Methods Mol Biol. Author manuscript; available in PMC 2010 June 16.
Published in final edited form as:
PMCID: PMC2886506
NIHMSID: NIHMS207468

Application of In Vivo EPR for Tissue pO2 and Redox Measurements

Summary

The technique of electron paramagnetic resonance (EPR) spectroscopy is more than 50 years old, but only recently it has been used for in vivo studies. Its limited application in the past was due to the problem of high nonresonant dielectric loss of the exciting frequency because of high water content in biological samples. However, with the development of spectrometers working at lower frequencies (1,200 MHz and below) during the last 15 years, it is now possible to conduct in vivo measurements on a variety of animals and isolated organs. This is further facilitated by the development of new resonators with high sensitivity and appropriate stability for in vivo applications. It now has become feasible to obtain new insights into the complex aspects of physiology and pathophysiology using in vivo EPR. Among several important applications of this technique, the in vivo tissue pO2 (partial pressure of oxygen) and redox measurements seem to be the most extensive use of this technique. In this chapter, we describe the procedure for in vivo pO2 and redox measurements in animal models.

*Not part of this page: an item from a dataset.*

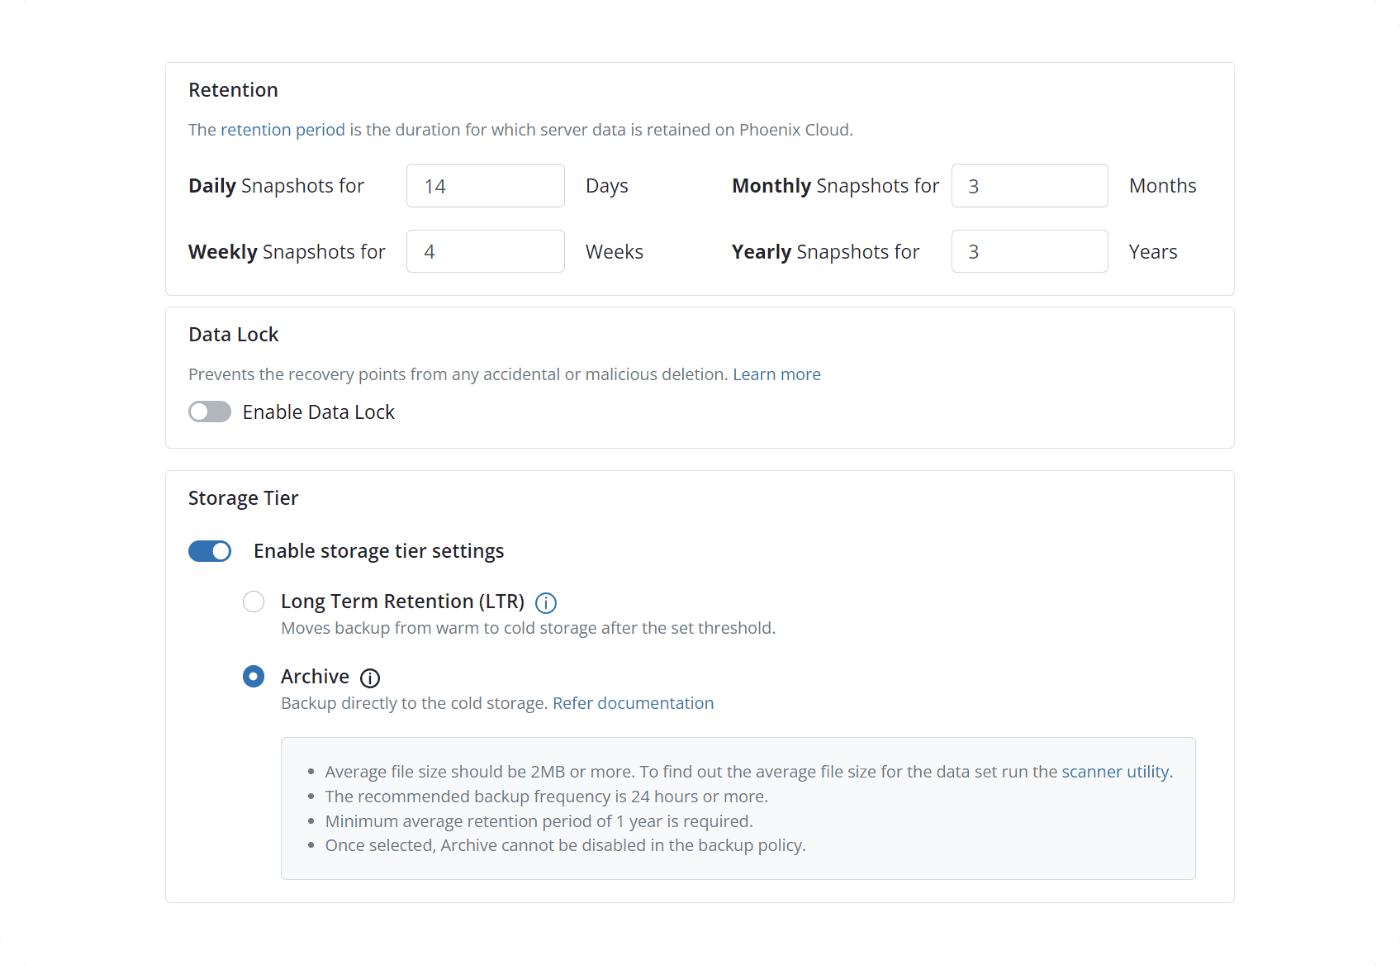Select the Yearly Snapshots years input box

Keywords: EPR, ESR, Oximetry, pO2, Redox, Nitroxide, Heart, In vivo

1. Introduction

The amount of oxygen in tissue plays an important role in many physiological and pathological processes, especially those associated with reactive intermediates (13). Over the last several years, considerable effort has been invested to develop techniques that can provide noninvasive and reliable measure of tissue oxygen (reported as the concentration [O2] or the partial pressure pO2). The methods, such as the polarographic electrode, fluorescence quenching, O2 binding to myoglobin, chemiluminescence, phosphorescence quenching, and spin label oximetry are useful but have significant limitations, especially when used in vivo. Methods which assess perfusion, such as magnetic resonance imaging, do not provide a direct measure of tissue pO2. These methods have been reviewed recently (47).

EPR oximetry is a new emerging technique which has the capability to provide repeated, direct, and accurate measurement of tissue oxygen and the redox status of the tissue. The other important applications include the measurement of biophysical parameters such as macromolecular motion, membrane fluidity, viscosity, membrane potential, paramagnetic metal ions, pH, thiols, and detection and identification of free radicals by using the method of spin trapping.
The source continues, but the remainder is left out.